▶ _Problem to solve_
Output every record precisely.

▶ _Supplied entries_

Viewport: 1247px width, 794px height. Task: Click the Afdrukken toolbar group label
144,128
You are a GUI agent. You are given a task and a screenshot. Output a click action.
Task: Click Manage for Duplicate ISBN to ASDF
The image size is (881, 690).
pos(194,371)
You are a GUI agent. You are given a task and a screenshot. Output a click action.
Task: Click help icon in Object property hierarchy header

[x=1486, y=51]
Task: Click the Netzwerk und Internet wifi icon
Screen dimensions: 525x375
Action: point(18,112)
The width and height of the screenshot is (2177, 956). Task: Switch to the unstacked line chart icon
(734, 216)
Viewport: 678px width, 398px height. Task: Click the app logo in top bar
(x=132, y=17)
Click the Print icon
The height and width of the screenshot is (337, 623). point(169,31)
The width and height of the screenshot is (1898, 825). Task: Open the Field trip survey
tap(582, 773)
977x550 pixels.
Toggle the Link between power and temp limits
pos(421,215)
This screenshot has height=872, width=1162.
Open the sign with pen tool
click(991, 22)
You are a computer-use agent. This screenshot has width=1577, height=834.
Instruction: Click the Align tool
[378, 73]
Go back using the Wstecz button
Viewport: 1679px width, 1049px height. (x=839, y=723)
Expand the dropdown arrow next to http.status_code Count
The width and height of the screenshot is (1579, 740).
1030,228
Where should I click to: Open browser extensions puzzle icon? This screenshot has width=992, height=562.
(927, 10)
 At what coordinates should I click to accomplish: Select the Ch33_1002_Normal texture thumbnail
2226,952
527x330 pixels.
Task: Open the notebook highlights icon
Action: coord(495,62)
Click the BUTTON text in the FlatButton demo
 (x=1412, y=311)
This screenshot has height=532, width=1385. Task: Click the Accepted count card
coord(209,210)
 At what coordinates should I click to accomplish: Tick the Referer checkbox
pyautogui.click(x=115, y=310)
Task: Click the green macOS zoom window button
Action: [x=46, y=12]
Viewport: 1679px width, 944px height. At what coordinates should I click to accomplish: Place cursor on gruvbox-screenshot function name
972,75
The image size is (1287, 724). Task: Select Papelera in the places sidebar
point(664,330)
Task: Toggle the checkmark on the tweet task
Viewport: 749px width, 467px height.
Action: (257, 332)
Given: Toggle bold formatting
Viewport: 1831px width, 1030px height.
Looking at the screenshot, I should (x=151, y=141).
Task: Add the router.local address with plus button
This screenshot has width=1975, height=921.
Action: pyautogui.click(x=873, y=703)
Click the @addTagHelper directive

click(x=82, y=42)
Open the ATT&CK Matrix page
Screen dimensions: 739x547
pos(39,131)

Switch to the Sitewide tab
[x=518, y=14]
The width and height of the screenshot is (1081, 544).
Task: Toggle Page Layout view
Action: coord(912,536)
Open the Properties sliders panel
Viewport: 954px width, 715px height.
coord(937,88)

▶ _Result of the exercise_
Viewport: 1247px width, 794px height. Task: Click the Afdrukken toolbar group label
144,128
You are a GUI agent. You are given a task and a screenshot. Output a click action.
Task: Click Manage for Duplicate ISBN to ASDF
The image size is (881, 690).
pos(194,371)
You are a GUI agent. You are given a task and a screenshot. Output a click action.
Task: Click help icon in Object property hierarchy header

[x=1486, y=51]
Task: Click the Netzwerk und Internet wifi icon
Screen dimensions: 525x375
Action: point(18,112)
The width and height of the screenshot is (2177, 956). Task: Switch to the unstacked line chart icon
(734, 216)
Viewport: 678px width, 398px height. Task: Click the app logo in top bar
(x=132, y=17)
Click the Print icon
The height and width of the screenshot is (337, 623). point(169,31)
The width and height of the screenshot is (1898, 825). Task: Open the Field trip survey
tap(582, 773)
977x550 pixels.
Toggle the Link between power and temp limits
pos(421,215)
This screenshot has height=872, width=1162.
Open the sign with pen tool
click(991, 22)
You are a computer-use agent. This screenshot has width=1577, height=834.
Instruction: Click the Align tool
[378, 73]
Go back using the Wstecz button
Viewport: 1679px width, 1049px height. (x=839, y=723)
Expand the dropdown arrow next to http.status_code Count
The width and height of the screenshot is (1579, 740).
1030,228
Where should I click to: Open browser extensions puzzle icon? This screenshot has width=992, height=562.
(927, 10)
 At what coordinates should I click to accomplish: Select the Ch33_1002_Normal texture thumbnail
2226,952
527x330 pixels.
Task: Open the notebook highlights icon
Action: coord(495,62)
Click the BUTTON text in the FlatButton demo
 (x=1412, y=311)
This screenshot has height=532, width=1385. Task: Click the Accepted count card
coord(209,210)
 At what coordinates should I click to accomplish: Tick the Referer checkbox
pyautogui.click(x=115, y=310)
Task: Click the green macOS zoom window button
Action: [x=46, y=12]
Viewport: 1679px width, 944px height. At what coordinates should I click to accomplish: Place cursor on gruvbox-screenshot function name
972,75
The image size is (1287, 724). Task: Select Papelera in the places sidebar
point(664,330)
Task: Toggle the checkmark on the tweet task
Viewport: 749px width, 467px height.
Action: (257, 332)
Given: Toggle bold formatting
Viewport: 1831px width, 1030px height.
Looking at the screenshot, I should (x=151, y=141).
Task: Add the router.local address with plus button
This screenshot has width=1975, height=921.
Action: pyautogui.click(x=873, y=703)
Click the @addTagHelper directive

click(x=82, y=42)
Open the ATT&CK Matrix page
Screen dimensions: 739x547
pos(39,131)

Switch to the Sitewide tab
[x=518, y=14]
The width and height of the screenshot is (1081, 544).
Task: Toggle Page Layout view
Action: coord(912,536)
Open the Properties sliders panel
Viewport: 954px width, 715px height.
coord(937,88)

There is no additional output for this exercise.